Available data START
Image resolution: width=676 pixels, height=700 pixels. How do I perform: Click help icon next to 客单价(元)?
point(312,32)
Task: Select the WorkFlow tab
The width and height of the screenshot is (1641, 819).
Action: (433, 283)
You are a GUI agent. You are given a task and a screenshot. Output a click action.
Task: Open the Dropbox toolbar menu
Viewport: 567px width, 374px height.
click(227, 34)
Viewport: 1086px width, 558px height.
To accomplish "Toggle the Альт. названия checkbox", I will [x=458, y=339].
Available data END
Available data START
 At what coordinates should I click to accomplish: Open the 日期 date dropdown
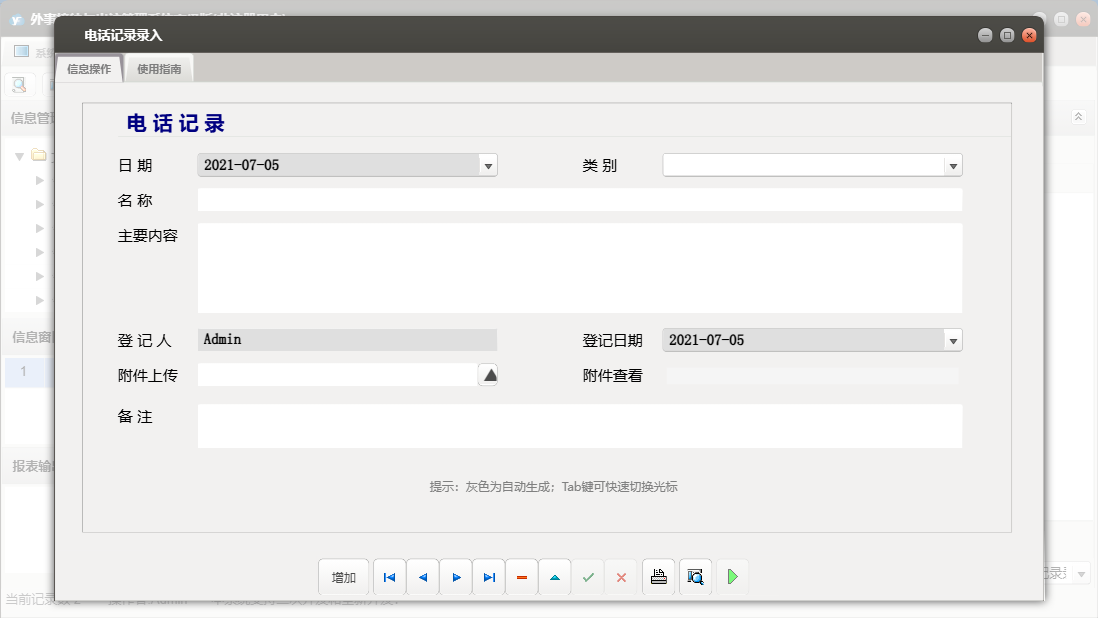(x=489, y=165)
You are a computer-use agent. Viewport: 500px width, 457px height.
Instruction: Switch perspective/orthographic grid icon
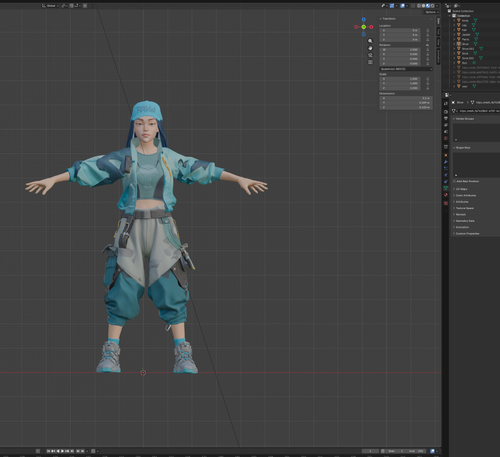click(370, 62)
Available data END
Available data START
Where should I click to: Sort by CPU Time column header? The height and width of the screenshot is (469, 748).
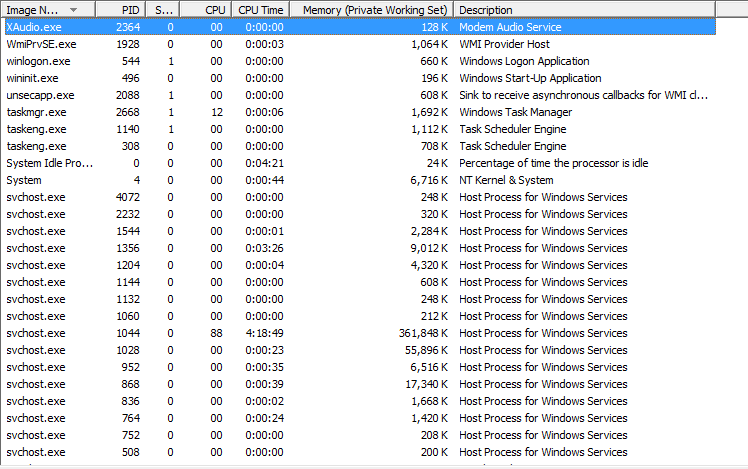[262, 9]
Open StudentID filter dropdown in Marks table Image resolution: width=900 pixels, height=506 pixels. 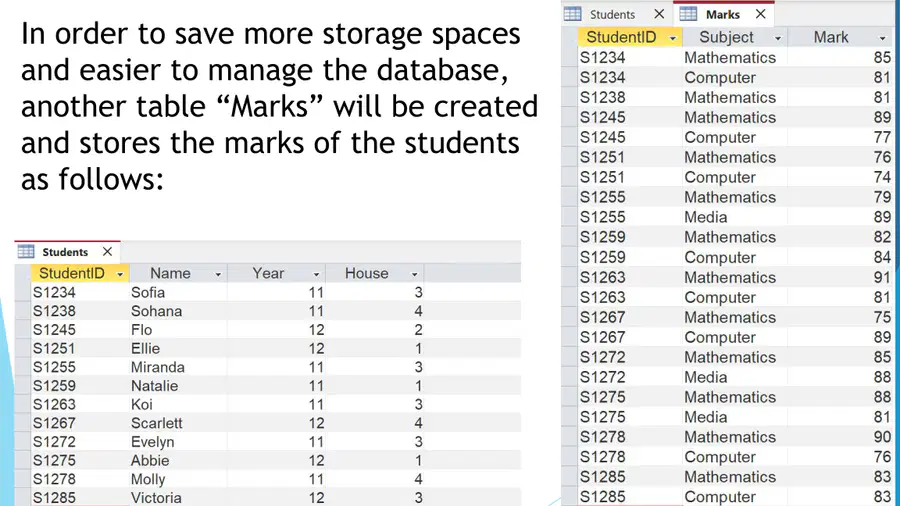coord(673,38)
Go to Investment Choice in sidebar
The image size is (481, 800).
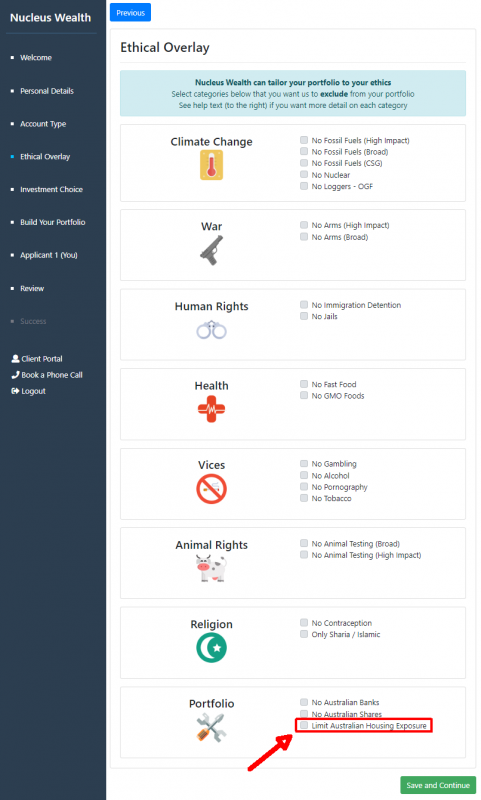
Available data END
### Task to complete:
Scan the records for the string "agent". Copy each line in which it appears.

### Completed task:
You are a GUI agent. You are given a task and a screenshot. Output a click action.
You are a computer-use agent. Viewport: 500px width, 457px height.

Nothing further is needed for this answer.